D’une telle énumération, Alain Laurent déduit que « l’opinion selon laquelle il y a trop d’immigrés ou encore le désir de revivre en paix et de voir préserver l’identité culturelle de sa patrie » n’est ni une tare, ni une maladie, ni une déviance. Selon lui, cette opinion relève du « sens commun ». Il s’insurge en conclusion contre la démonisation et l’humiliation publique infligées à tous les Français qui assument cette opinion.

Dans ce même ouvrage, il consacrait un chapitre à ce qu’il appelle « Le nouvel ennemi majeur et autochtone… » Il désigne ainsi ceux qui favorisent l’immigration de masse incontrôlée dans le but de déstabiliser la société française. Voici la liste des « ennemis intérieurs » dressée par Alain Laurent à l’époque :

  • Toute une nébuleuse d’associations se donnant pour vocation de défendre les droits de l’homme et les causes « humanitaires ».
  • La plupart des organisations syndicales.
  • Une fraction notable de la magistrature syndiquée.
  • La grande majorité des enseignants(dont l’engagement peut se traduire dans les cours : cf. le livre Élèves sous influence de Barbara Lefebvre) et leurs syndicats.
  • L’essentiel du haut et bas clergé de l’establishment intellectuel(en tête, les grands administrateurs de leçon de morale à la terre entière et des sociologues idéologiquement stipendiés).
  • La presse.
  • Les « people » du show-biz friands de pétitions et d’exhibitionnisme militant.
  • Bien des membres des hautes instances de la République : « observatoires », comités et instituts divers, conseils censés rappeler le droit ou « hautes autorités » telles que la Halde.
  • Le monde de l’entreprise(soucieux de donner des gages de bonnes mœurs afin de restaurer son image auprès des jeunes générations), qui adhère de manière croissante à l’ardente obligation morale de promouvoir la « diversité », voire la « fierté d’appartenance » comme s’en enorgueillit l’une d’elles, en pratiquant la discrimination positive.
  • Une virulente extrême gauche radicale (d’obédience principalement trotskiste et « Altermondialiste ».
  • Une gauche« humaniste » qui privilégie l’action psychologique et morale : l’indignation vertueuse, la protestation accusatrice, la culpabilisation qui joue sur les registres du compassionnel et de la mauvaise conscience.
  • Une droite républicaine qui s’est convertie aux mots d’ordre de la bien-pensance par peur de passer pour « raciste ».
  • Au sommet de l’État, un Jacques Chirac passé expert dans le maniement de la langue de bois du « dialogue des cultures ».
  • Son successeur Nicolas Sarkozy, devenu l’apologiste de la discrimination positive.

Et Alain Laurent de conclure très lucidement sur ce point, que le « sabordage » de la société française continuera tant que ces « ennemis autochtones » resteront aux postes de responsabilité.
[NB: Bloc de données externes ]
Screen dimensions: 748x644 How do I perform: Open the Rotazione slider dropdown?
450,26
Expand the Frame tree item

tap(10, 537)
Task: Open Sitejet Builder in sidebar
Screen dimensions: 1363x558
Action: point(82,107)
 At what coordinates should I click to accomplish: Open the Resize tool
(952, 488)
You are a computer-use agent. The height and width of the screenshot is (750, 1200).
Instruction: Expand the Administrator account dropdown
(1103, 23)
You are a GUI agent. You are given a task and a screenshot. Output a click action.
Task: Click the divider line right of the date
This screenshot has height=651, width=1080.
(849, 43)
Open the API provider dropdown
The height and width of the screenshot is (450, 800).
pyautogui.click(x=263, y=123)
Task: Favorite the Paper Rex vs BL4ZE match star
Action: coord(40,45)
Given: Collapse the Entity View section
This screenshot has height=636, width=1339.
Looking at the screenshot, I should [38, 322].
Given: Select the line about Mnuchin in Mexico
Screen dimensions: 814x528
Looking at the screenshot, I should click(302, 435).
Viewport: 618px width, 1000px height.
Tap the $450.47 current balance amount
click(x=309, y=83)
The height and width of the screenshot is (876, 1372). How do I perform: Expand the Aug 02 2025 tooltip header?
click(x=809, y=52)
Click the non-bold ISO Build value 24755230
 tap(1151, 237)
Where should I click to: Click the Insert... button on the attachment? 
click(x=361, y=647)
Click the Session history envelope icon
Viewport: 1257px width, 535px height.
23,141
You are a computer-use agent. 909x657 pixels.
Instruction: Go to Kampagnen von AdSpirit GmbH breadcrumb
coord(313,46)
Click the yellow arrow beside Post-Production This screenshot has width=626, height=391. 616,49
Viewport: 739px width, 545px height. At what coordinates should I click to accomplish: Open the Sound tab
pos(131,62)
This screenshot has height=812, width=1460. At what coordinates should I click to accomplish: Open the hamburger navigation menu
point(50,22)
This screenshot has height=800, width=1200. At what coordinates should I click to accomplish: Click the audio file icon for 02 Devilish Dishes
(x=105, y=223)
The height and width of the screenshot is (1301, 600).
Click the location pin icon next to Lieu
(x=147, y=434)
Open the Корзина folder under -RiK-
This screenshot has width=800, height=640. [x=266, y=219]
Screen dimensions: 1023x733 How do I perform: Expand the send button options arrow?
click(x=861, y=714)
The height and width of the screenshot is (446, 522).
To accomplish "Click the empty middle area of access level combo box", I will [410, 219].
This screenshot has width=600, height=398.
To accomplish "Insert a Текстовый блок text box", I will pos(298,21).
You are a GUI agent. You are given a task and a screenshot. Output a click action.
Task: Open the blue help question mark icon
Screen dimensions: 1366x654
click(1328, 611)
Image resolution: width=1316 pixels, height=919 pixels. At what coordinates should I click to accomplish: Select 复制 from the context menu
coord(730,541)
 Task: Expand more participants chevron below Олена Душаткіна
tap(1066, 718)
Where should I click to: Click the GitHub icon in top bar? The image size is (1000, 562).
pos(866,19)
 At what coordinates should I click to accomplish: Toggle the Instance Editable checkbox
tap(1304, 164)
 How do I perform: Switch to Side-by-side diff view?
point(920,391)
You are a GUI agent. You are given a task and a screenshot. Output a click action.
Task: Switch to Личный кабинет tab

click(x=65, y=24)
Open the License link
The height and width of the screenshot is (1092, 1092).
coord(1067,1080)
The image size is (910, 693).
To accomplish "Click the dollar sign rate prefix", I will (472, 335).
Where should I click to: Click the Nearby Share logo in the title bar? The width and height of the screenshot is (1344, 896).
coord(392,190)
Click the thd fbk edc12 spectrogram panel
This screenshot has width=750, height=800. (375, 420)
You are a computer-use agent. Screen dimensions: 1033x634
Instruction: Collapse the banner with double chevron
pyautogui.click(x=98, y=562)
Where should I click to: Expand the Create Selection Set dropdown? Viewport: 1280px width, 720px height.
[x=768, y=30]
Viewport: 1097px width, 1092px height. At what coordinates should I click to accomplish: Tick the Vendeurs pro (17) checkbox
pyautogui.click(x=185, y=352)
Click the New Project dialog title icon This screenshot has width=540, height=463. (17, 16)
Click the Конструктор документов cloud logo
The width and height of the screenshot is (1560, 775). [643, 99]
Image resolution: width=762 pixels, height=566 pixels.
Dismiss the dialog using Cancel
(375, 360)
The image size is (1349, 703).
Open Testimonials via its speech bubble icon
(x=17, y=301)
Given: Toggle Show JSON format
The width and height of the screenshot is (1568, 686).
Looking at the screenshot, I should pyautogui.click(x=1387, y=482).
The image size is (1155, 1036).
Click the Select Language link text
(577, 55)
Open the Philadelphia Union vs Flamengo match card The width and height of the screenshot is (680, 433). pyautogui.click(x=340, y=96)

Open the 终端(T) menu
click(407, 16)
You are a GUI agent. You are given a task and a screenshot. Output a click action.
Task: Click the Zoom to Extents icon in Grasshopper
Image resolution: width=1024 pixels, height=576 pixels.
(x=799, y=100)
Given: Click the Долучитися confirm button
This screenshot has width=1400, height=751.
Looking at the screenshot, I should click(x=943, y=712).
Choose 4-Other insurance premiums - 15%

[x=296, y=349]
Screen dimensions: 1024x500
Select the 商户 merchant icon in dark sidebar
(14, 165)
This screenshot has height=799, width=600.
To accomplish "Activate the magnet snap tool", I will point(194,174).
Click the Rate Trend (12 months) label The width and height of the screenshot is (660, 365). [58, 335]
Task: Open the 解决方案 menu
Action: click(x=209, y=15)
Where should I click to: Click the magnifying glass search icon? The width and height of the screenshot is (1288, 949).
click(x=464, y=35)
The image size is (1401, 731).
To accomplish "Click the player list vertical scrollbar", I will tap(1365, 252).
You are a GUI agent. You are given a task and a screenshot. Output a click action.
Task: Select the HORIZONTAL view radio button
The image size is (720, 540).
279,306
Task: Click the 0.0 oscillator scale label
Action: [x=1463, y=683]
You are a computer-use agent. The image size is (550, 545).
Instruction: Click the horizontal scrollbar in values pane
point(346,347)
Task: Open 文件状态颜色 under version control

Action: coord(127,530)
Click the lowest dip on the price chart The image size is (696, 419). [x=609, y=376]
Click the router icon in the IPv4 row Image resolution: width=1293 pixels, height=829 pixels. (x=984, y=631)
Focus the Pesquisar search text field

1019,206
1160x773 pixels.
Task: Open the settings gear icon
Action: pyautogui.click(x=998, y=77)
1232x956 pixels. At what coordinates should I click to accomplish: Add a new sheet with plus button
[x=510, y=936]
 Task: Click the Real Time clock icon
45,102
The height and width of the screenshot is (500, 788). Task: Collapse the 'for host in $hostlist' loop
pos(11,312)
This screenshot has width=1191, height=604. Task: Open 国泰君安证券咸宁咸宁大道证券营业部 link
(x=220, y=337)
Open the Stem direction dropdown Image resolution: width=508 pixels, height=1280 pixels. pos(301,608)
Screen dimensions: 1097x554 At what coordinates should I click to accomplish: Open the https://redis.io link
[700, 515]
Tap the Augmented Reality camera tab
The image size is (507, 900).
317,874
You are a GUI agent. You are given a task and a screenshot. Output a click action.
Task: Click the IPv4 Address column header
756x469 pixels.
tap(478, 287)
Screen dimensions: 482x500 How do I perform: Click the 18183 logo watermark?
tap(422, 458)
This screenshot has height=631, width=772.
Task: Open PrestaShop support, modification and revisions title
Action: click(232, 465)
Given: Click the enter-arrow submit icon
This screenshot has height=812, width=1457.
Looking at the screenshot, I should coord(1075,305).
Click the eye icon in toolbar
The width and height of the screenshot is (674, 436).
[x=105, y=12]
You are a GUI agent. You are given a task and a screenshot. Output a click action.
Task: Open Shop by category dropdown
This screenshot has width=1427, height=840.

Un élément essentiel manquait à son inventaire, la franc-maçonnerie, présente de près ou de loin dans tous ces corps de sabordeurs. Entre le livre d’Alain Laurent (2008) et celui de Jérôme Fourquet (2023), il aura fallu quinze ans de dégradation dans l’indifférence ou avec la complicité électorale des Français. L’inertie de la population pour faire le ménage et remettre les choses à l’endroit est proprement hallucinante, on ne peut expliquer que par le conformisme, la peur de bousculer un ordre établi, la lâcheté, quitte à emmener le pays dans le gouffre. Ils ont tous rendu la France insupportable.